Firefly Fund supporters believe every child deserves the opportunity to have a life filled with good health so that they can reach their full potential.
Children born with neurodegenerative diseases like NPC that go undiagnosed and untreated typically die before age 20. Firefly Fund is working hard to change this reality.
Today, Firefly Fund is focused on NPC — also referred to as Childhood Alzheimer’s — which is caused by a rare, genetic mutation being inherited from both parents. This ultimately leads to progressively debilitating symptoms and fatal disease. Currently there are no FDA-approved therapies to treat NPC, and there is no cure.
With Your Help, We Can Make a Difference
Firefly Fund is committed to filling unmet needs in the NPC community and not duplicating good work that has already been done. Your contribution will go directly toward Firefly Fund’s three core programs:
Firefly Fund is focused on funding medical research related to translational science for NPC. This means supporting efforts to move potential therapies being investigated in research laboratories into the clinic as quickly as possible. This means advancing research to get closer and closer to clinical practice, ensuring that children affected by NPC can still lead full and happy lives.
As a result of Firefly Fund’s efforts, a clinical trial of an investigational therapy known as VTS-270 is available at Dell Children’s Hospital in Austin for affected children in the region. Previously, NPC patients in the United States receiving this promising treatment would have to travel to Rush University Medical Center in Chicago, or the Mayo Clinic in Minnesota.
NPC can be detected in newborns with a simple blood test commonly referred to as newborn screening.
Firefly Fund has convened a national multi-disciplinary NPC Newborn Screening Workgroup working to add NPC to state and federal newborn screening lists. In addition, members of Firefly Fund’s NPC Newborn Screening Initiative had the opportunity to deliver a presentation at the 2020 NNPDF Family conference, updating participants on the latest developments with this important community activity.
In late 2019, we announced the launch of ScreenPlus, a pilot newborn screening study that will screen approximately 200,000 newborns. When this historic program launches, it will be the first time any newborn born anywhere in the world will be screened for NPC. Through this study, we plan to collect the evidence necessary to demonstrate that early diagnosis and intervention for NPC patients improves health outcomes. This study will also give us an opportunity to learn more about how NPC can fit into our existing public health infrastructure.

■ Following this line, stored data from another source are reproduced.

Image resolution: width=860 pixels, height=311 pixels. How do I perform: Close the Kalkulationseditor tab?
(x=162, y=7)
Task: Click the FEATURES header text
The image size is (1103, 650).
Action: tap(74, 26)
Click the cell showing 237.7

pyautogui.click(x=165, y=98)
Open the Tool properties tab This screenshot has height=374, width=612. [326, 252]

Firefly Fund offers essential resources and reassurance to families affected with NPC by providing information on treatments for slowing the progression of the disease or treating the symptoms as we work toward a cure.

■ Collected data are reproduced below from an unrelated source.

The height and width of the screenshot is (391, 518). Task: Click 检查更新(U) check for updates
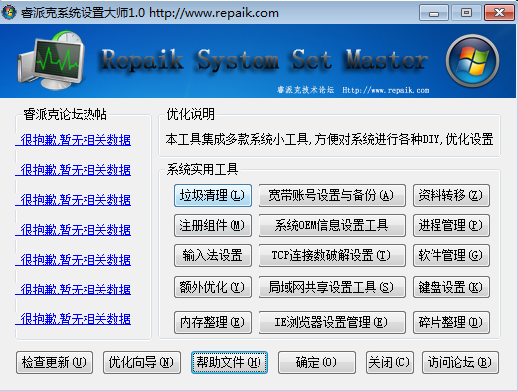[x=55, y=362]
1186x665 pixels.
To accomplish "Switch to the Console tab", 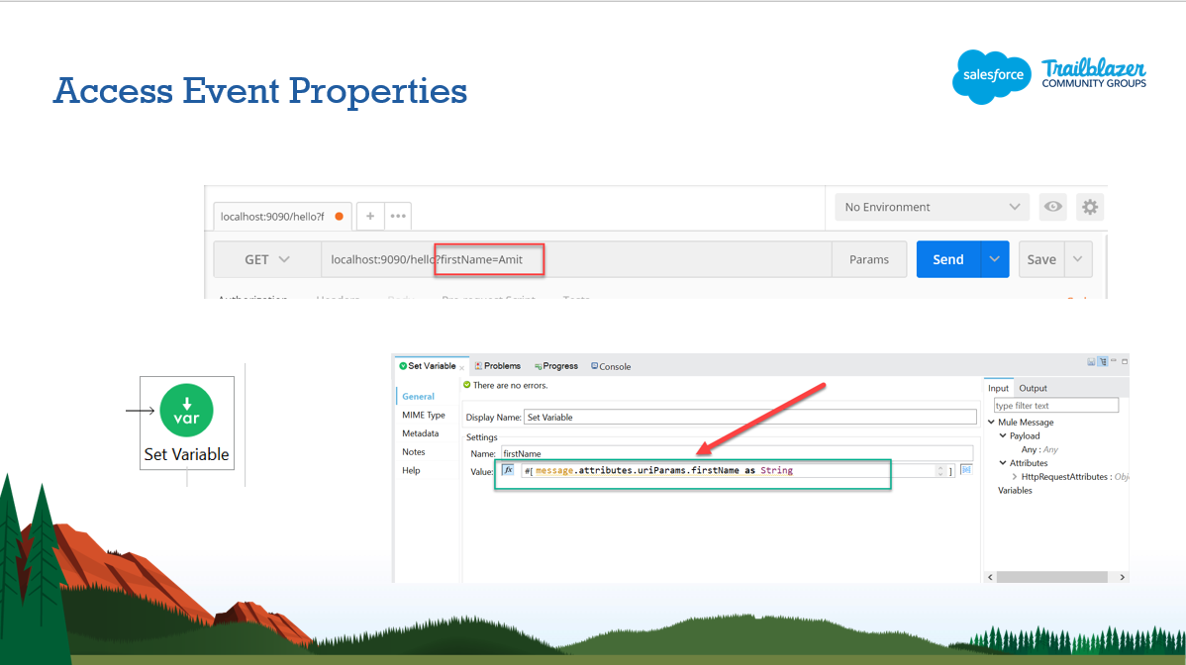I will 611,366.
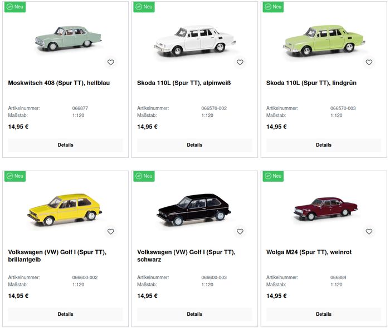This screenshot has height=328, width=390.
Task: View Details of Wolga M24 weinrot
Action: click(x=324, y=314)
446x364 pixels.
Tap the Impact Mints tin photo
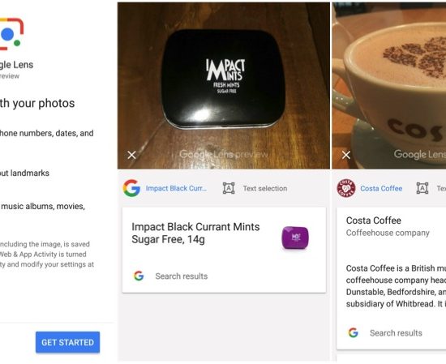[224, 85]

Firefly Fund often gets calls from families all over the world because of the logistical and financial burden almost always associated with a rare disease diagnosis. These burdens make it difficult for these families to access the care they need for their loved ones with NPC. Thanks to the generous support of the organization’s partners and donors, Firefly’s Patient Access Fund is supporting three different NPC centers of excellence with grants that allow families who face these challenges to travel and get the care they desperately need.